Page 6 of The Sherwood Ring


  It was only a half sheet of very thin paper, and had once evidently been folded very small as well. The handwriting that covered it was very small too, ancient and faded, but with something still rather jaunty and engaging about the sweep of the letters and the flourish of the capitals:

  better Meet every evening making Us elegant rich music At invitation, letting loathsome Bald aged tyrants Rock For furious ignorant violence, exaggeratedly concerned about Raid pricking their utmost respectability, each wailing as sees humiliation issuing On new glories to Supply our new Train.

  I read it through hastily and then went back and read it once more, with an increasing sense of confusion. There was a certain deceptive rhythm about the sentences that carried you along for a moment; they almost seemed to mean something until you started wondering exactly what it was. Why were the loathsome bald aged tyrants rocking? Who was making the elegant rich music at invitation? Each wailing as he sees humiliation issuing on new glories — I was beginning to feel slightly dizzy. I tried again. It would have been easier, I thought, if the writer had not sprinkled his capital letters about quite so eccentrically.

  "Oh, not eccentrically," said a voice from the other side of the room. "Rather carefully, I assure you."

  There by the fireplace, beside the deep armchair where Richard Grahame had been sitting the afternoon before, stood a tiny and liltingly pretty girl in a wide-skirted dress of blue dimity, with a glint of ribbon among the curls of her coppery-gold hair.
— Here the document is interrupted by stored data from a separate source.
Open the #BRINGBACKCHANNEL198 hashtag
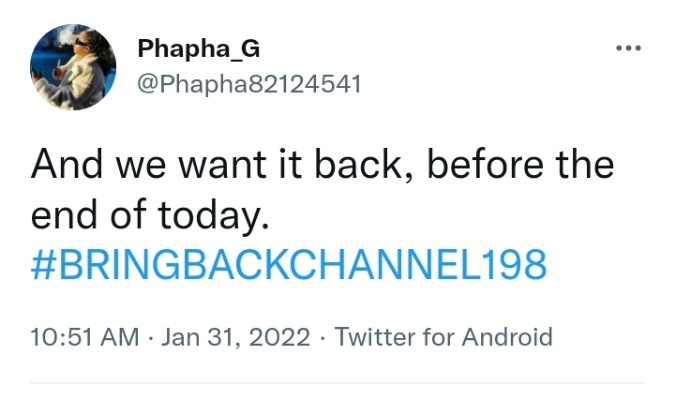Viewport: 675px width, 413px height. pyautogui.click(x=290, y=265)
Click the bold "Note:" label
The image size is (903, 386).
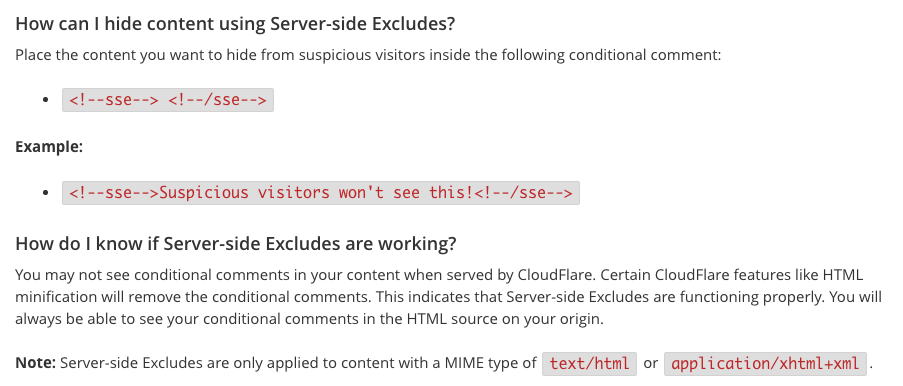tap(36, 363)
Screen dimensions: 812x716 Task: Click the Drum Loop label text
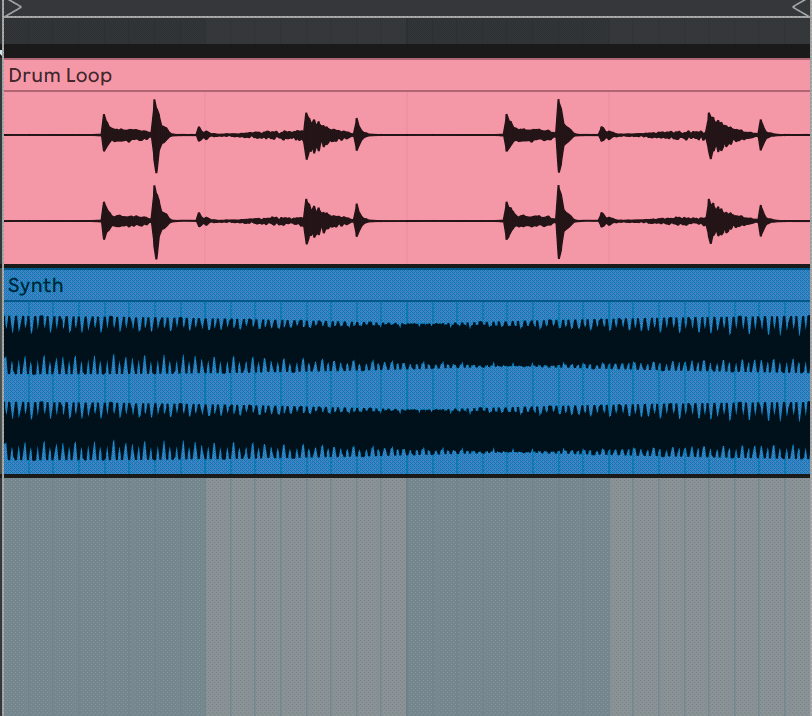59,75
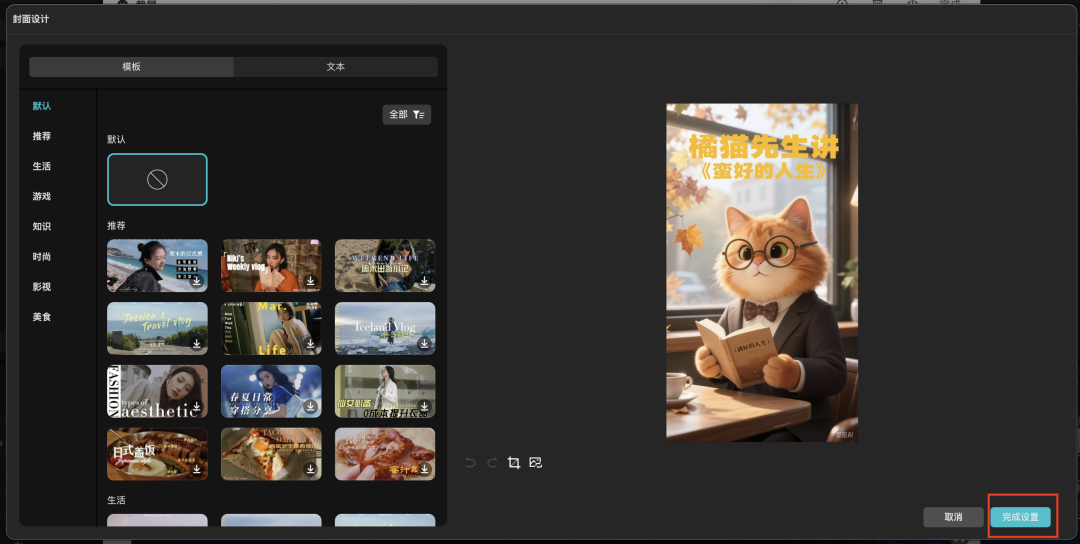
Task: Select the 推荐 category in sidebar
Action: click(42, 136)
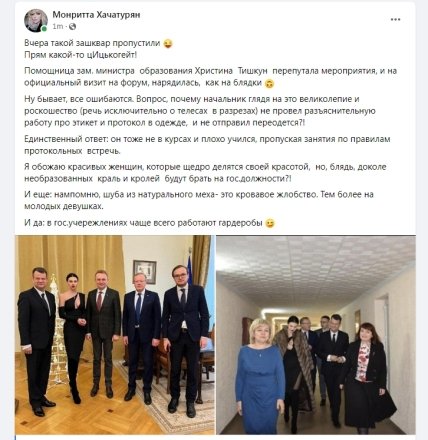
Task: Click the line "Прям какой-то цИцькогейт!"
Action: point(81,55)
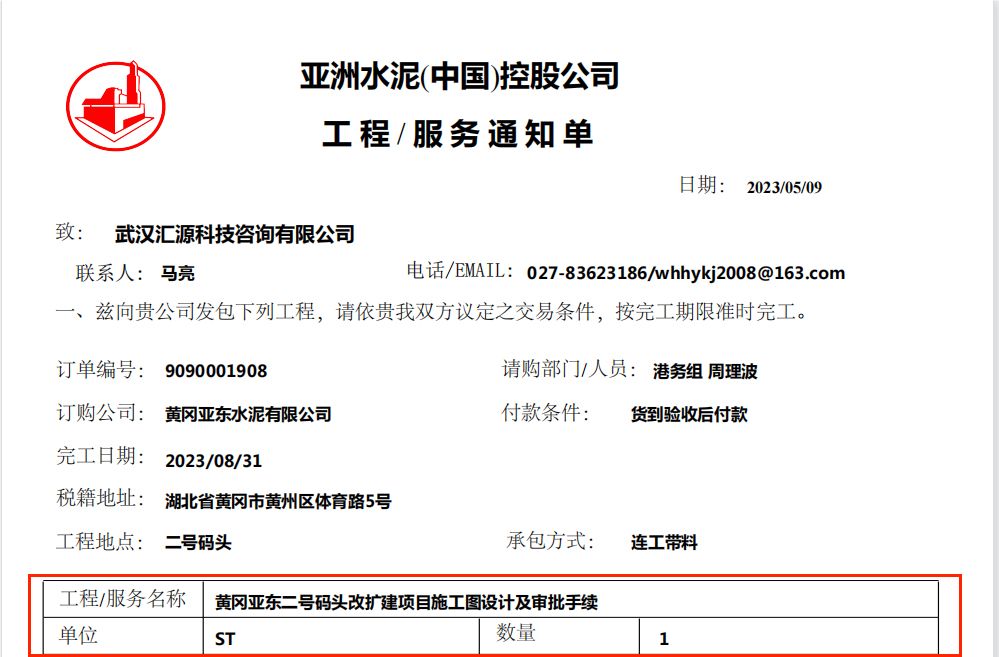Select project name 黄冈亚东二号码头改扩建项目施工图设计及审批手续
This screenshot has height=657, width=999.
(406, 603)
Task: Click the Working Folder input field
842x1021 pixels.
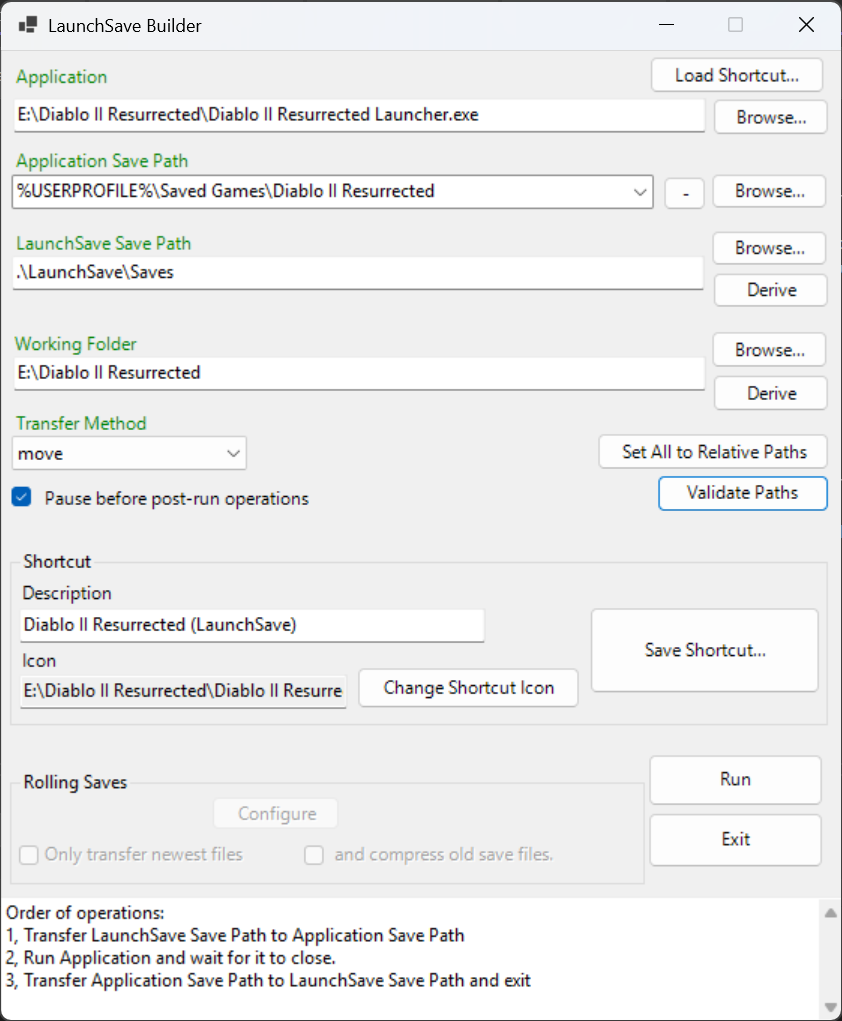Action: coord(358,373)
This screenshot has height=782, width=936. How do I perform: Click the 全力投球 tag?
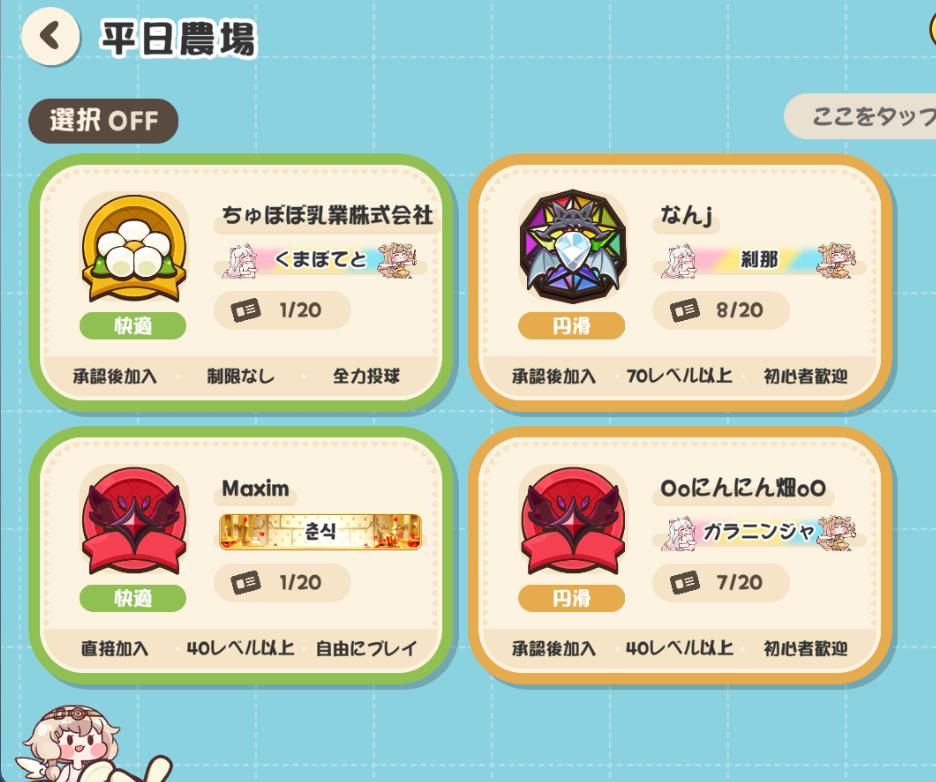click(x=367, y=376)
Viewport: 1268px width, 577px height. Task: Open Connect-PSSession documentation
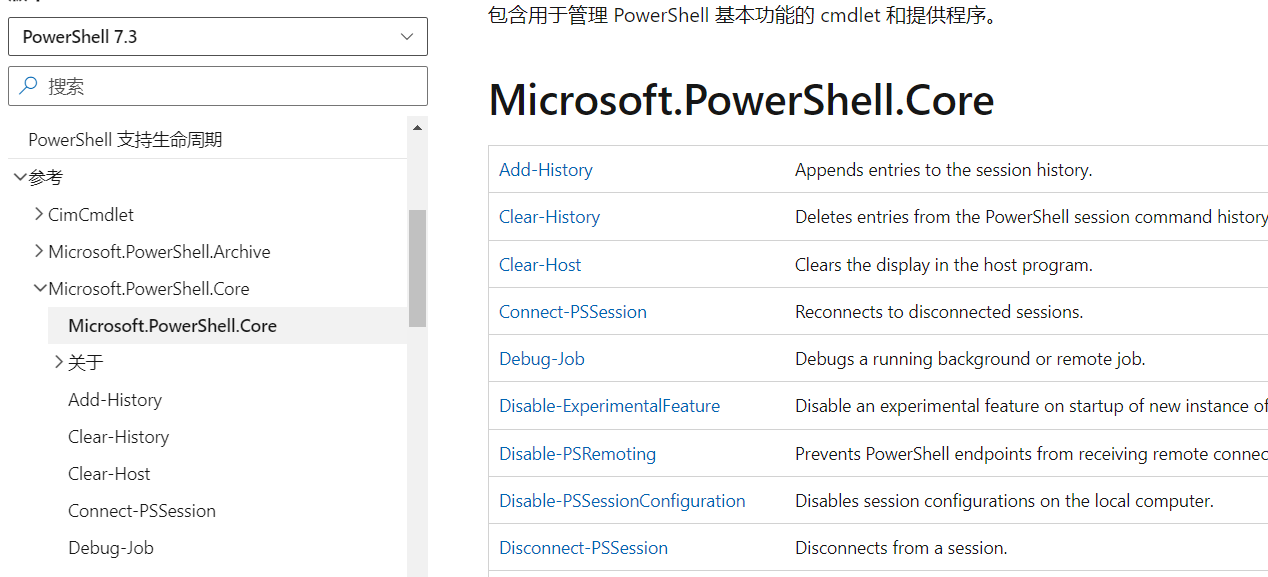click(572, 311)
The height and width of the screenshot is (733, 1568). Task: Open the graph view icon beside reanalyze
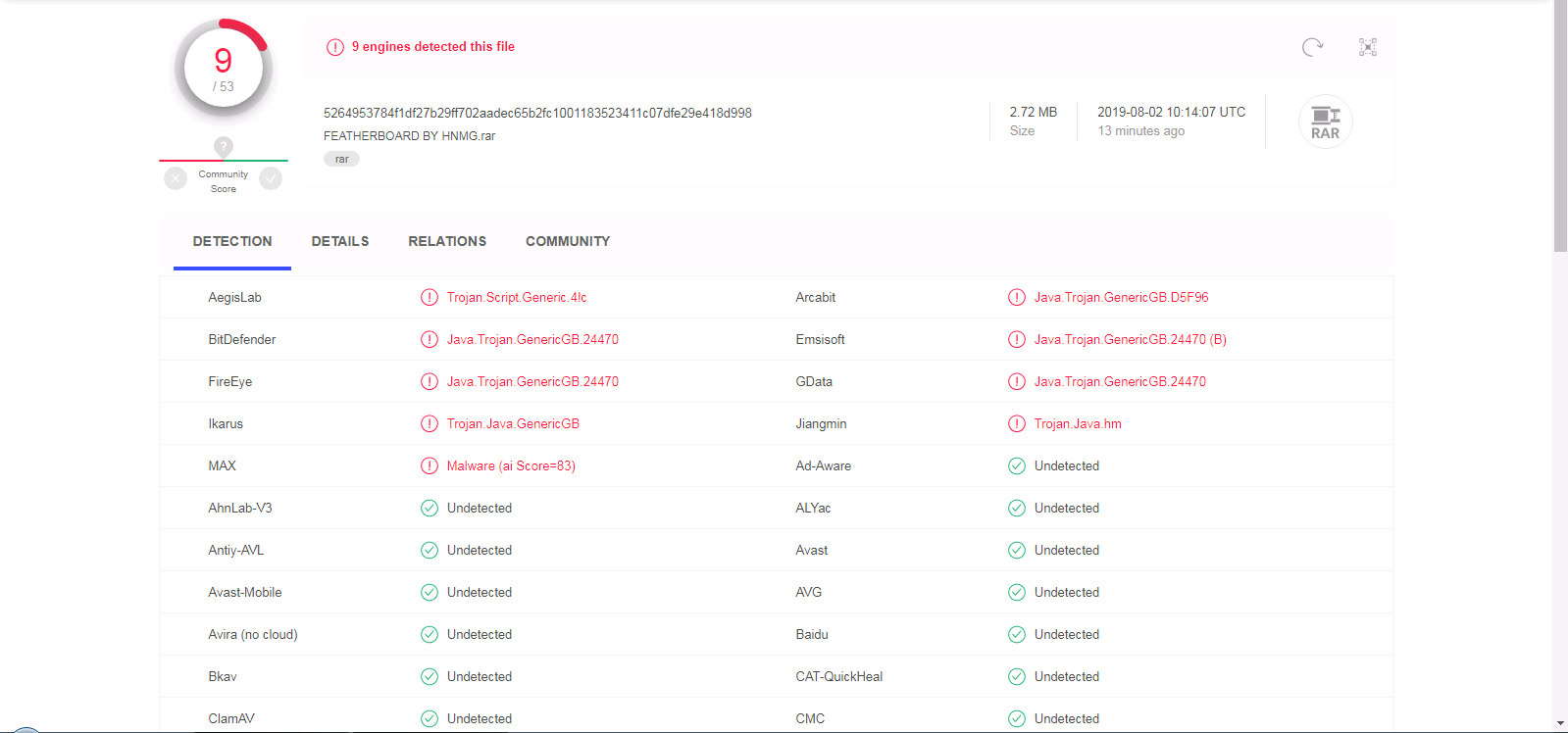(1368, 47)
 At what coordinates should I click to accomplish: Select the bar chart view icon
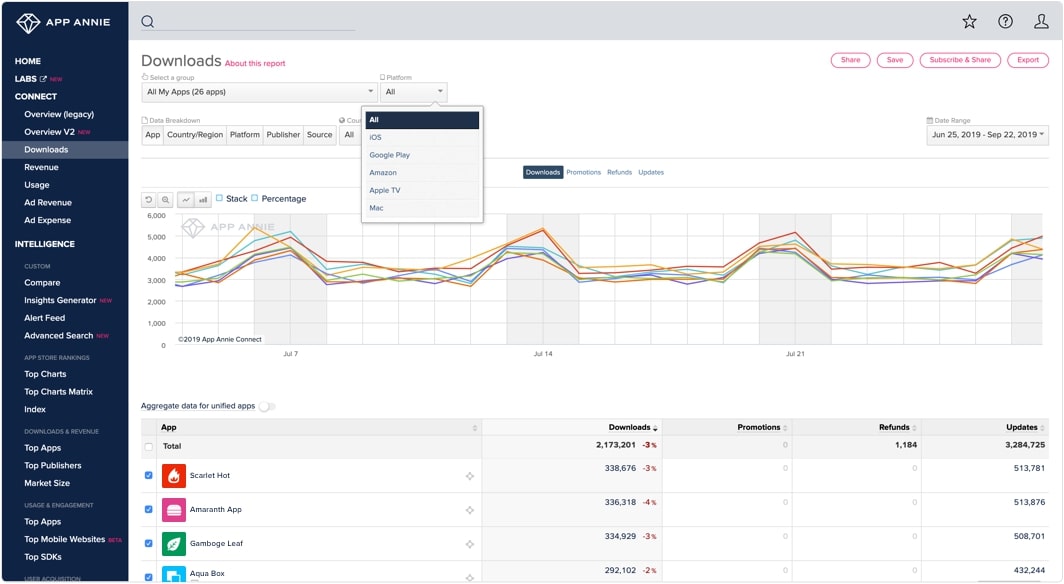click(x=204, y=199)
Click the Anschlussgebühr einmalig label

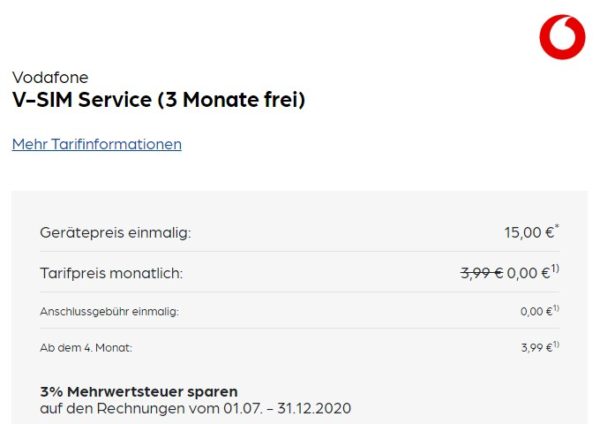coord(109,311)
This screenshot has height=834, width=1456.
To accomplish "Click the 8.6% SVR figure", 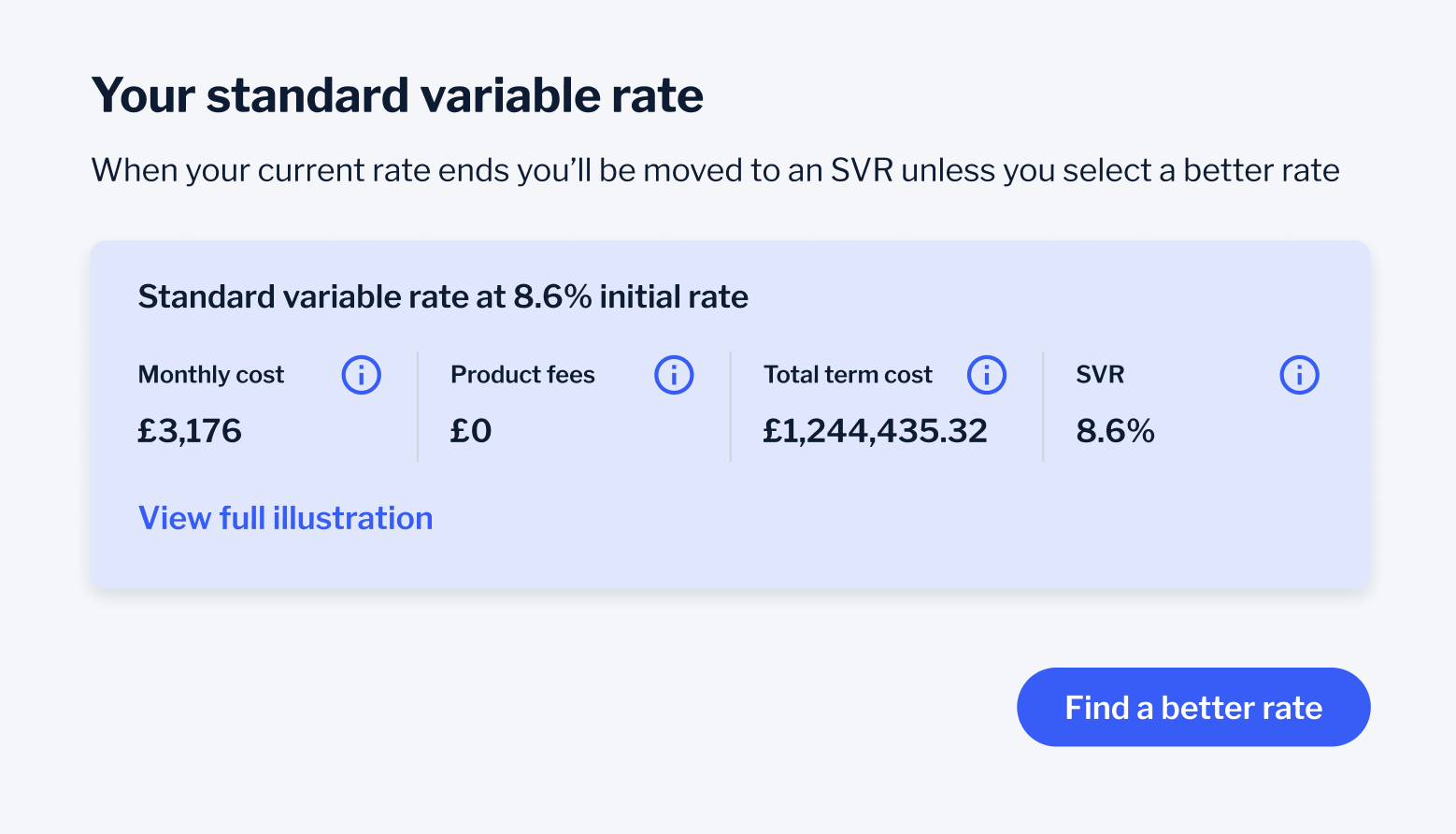I will pos(1116,430).
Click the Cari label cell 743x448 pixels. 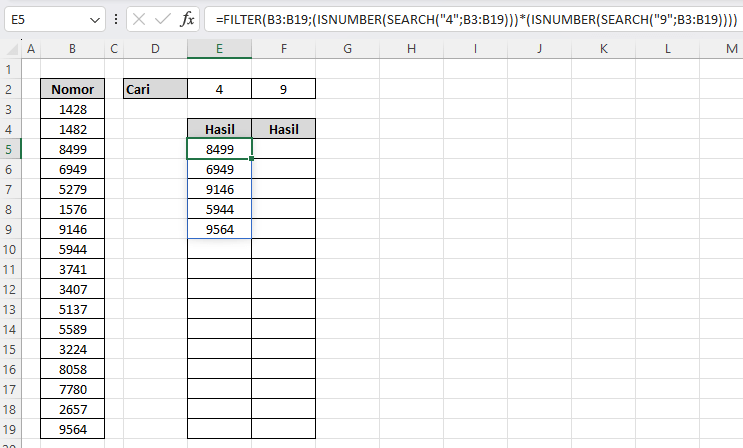155,90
I could see at once why Richard Grahame had compared her to a butterfly — not that she looked at all silly or featherheaded, like the girls who are always being described as "society butterflies" in old-fashioned romances; but she moved with a kind of winging delicacy, and when she dropped down on the big footstool by the armchair, it was really more like alighting than sitting.

  "So Dick kept the letter, did he?" she asked. She had a lovely voice, with a sort of mocking caress in it whenever she said the word "Dick," and she put one hand on the arm of the big chair almost as if she were laying it affectionately over another hand that rested there. "I thought he had. Dick always loved to collect things — it was like living in the same house with a jackdaw. He had an untidy little hoard in his desk even at the Farm, when he was almost out of his mind about Peaceable Sherwood and things were at their very worst that awful autumn."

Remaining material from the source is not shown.